Problem details: Copy verbatim the block of lines in the entries below whose first line contains "Click the logout arrow icon" and whose last line contains "Screen dimensions: 2016x1048". Leave out all other lines.

Record set:
|---|

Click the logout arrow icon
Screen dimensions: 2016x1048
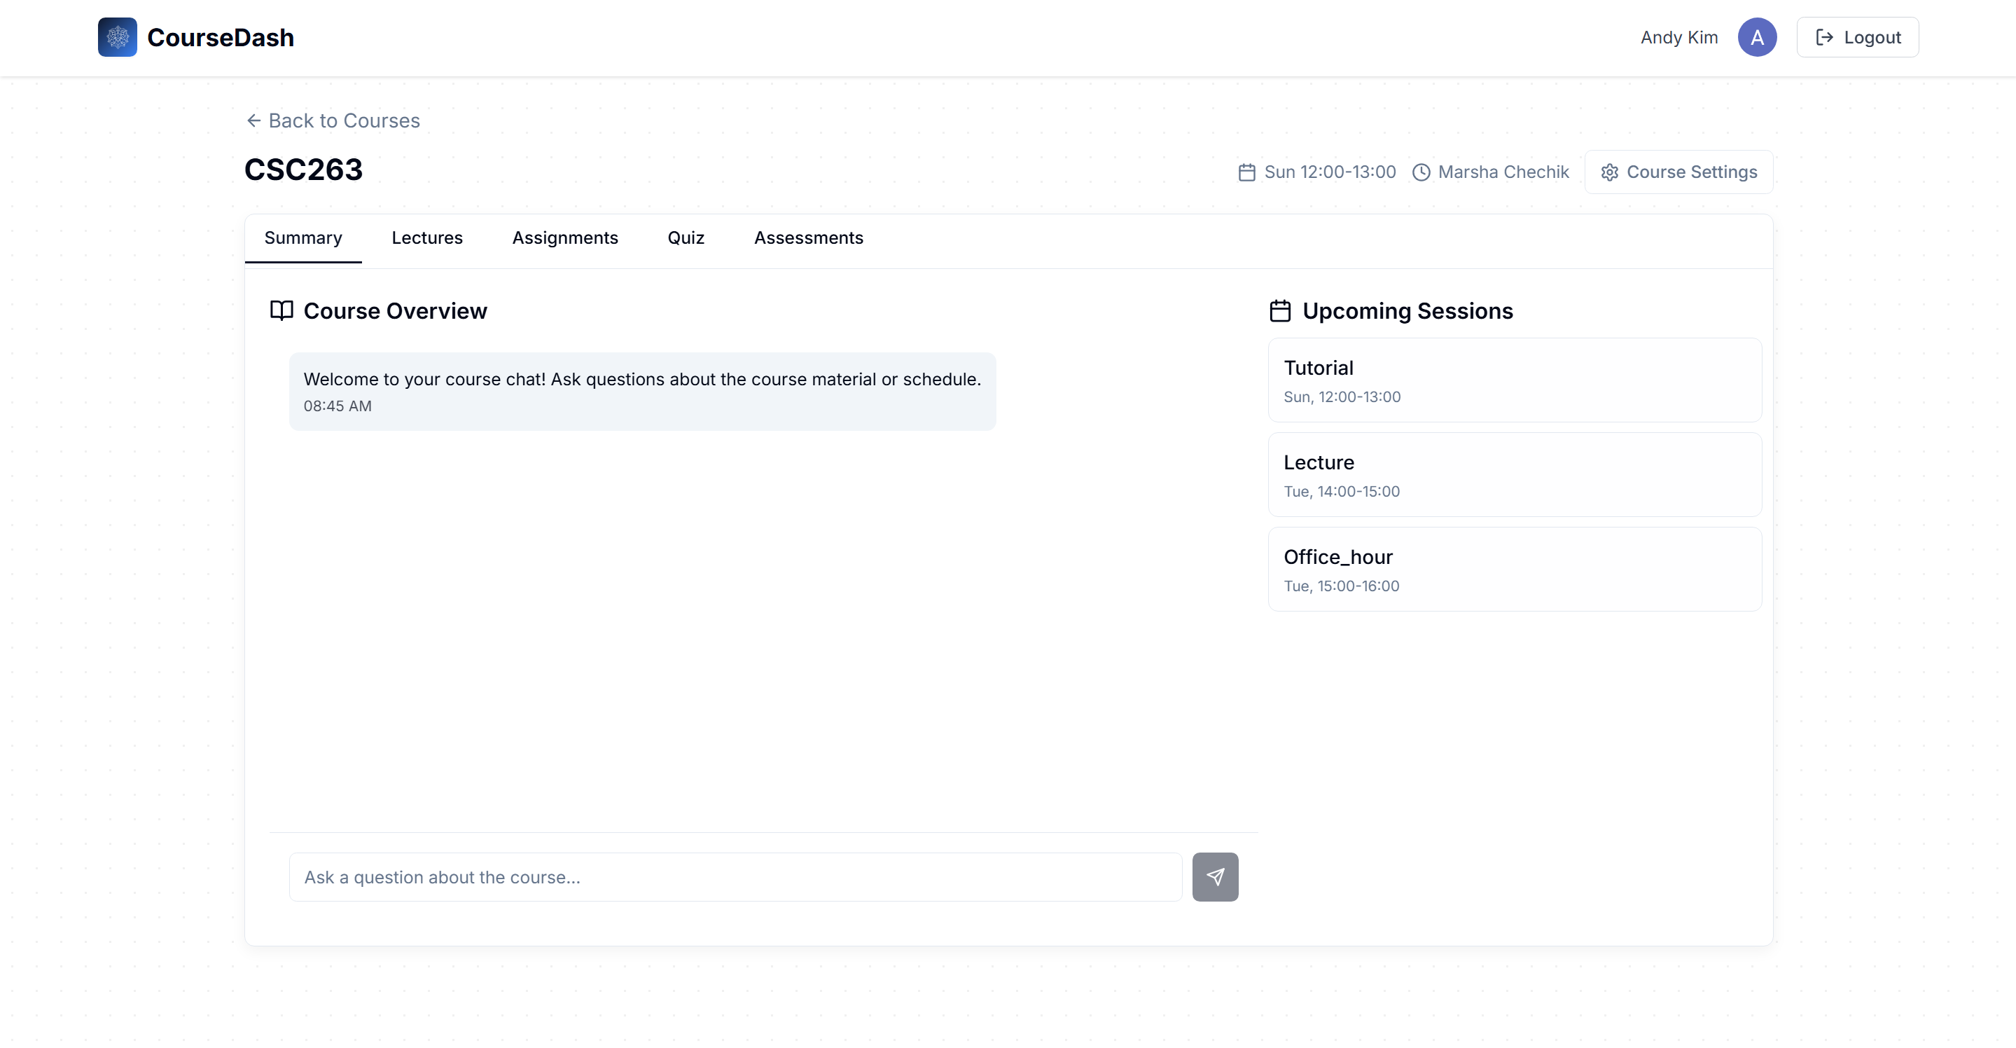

|---|

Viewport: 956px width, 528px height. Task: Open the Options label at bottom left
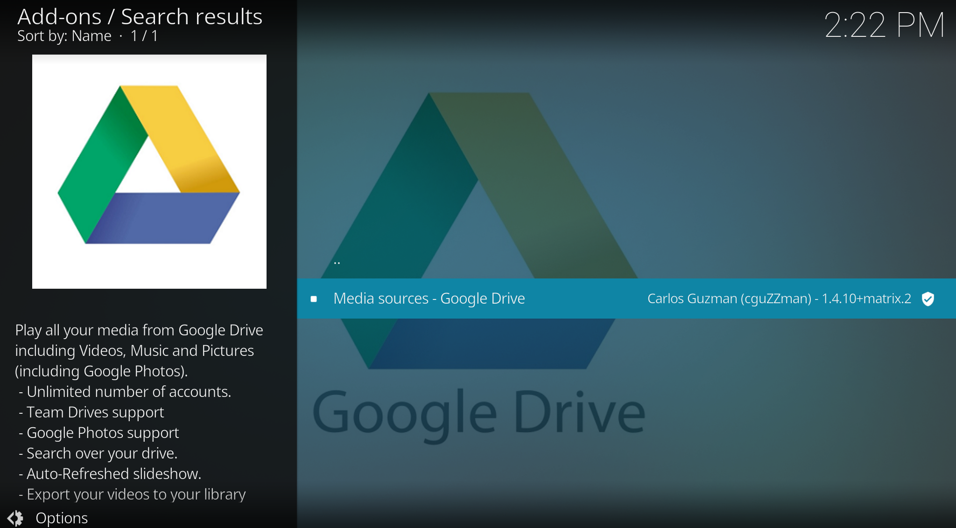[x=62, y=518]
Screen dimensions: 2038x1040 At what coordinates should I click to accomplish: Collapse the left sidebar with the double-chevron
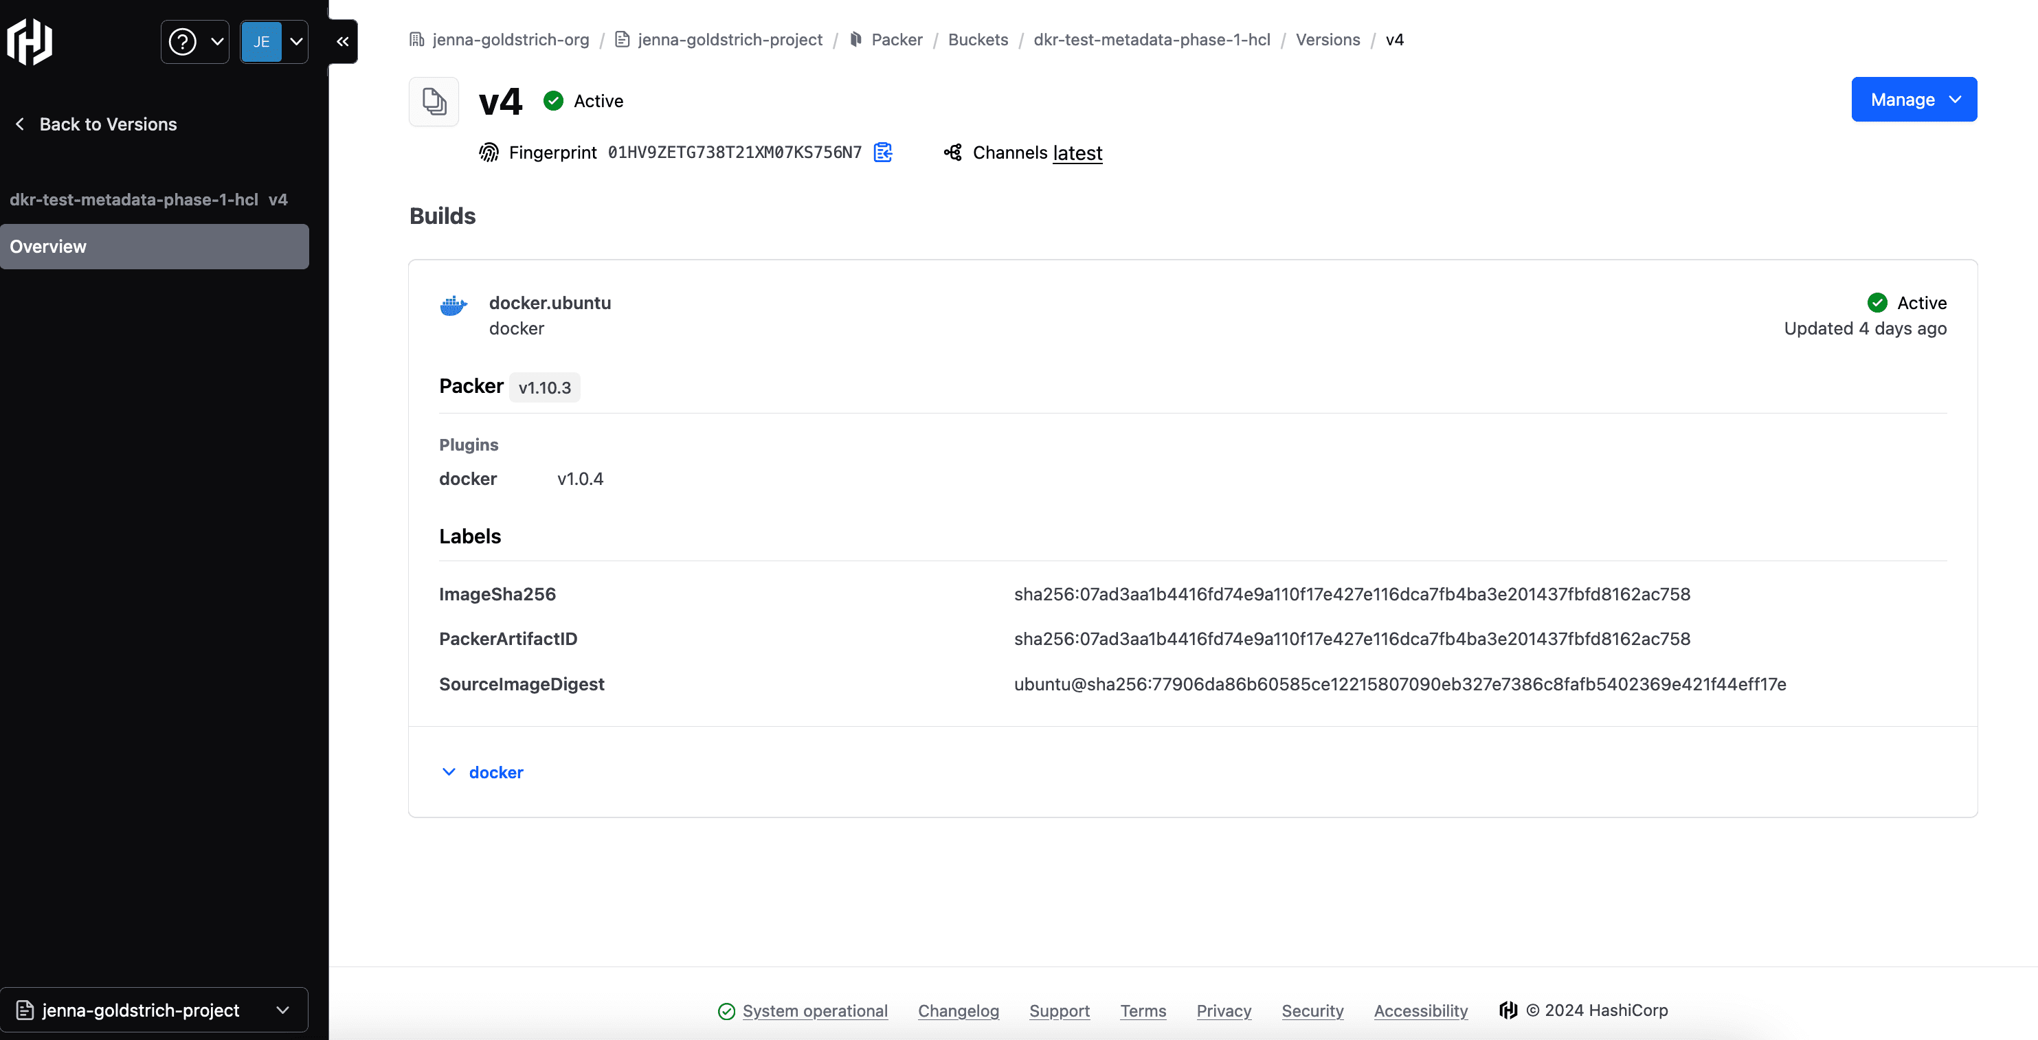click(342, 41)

|---|

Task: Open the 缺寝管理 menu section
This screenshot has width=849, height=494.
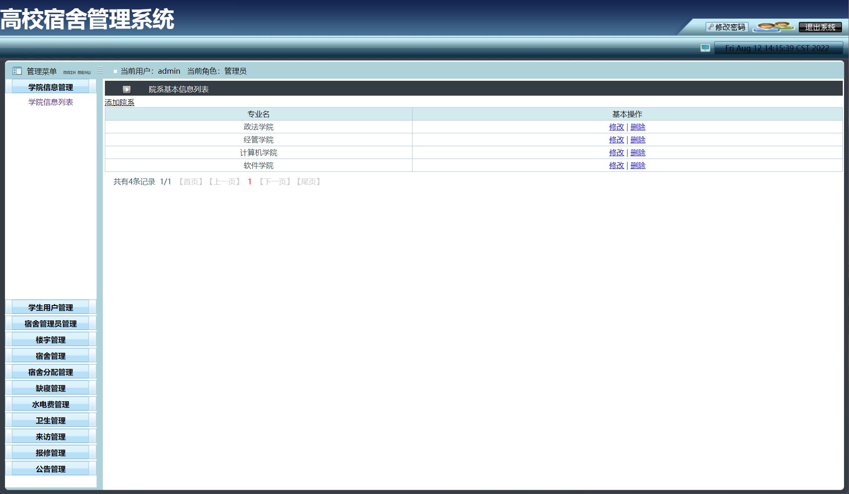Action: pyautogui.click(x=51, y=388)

|---|

Expected answer:
Click the logout arrow icon
Screen dimensions: 2016x1048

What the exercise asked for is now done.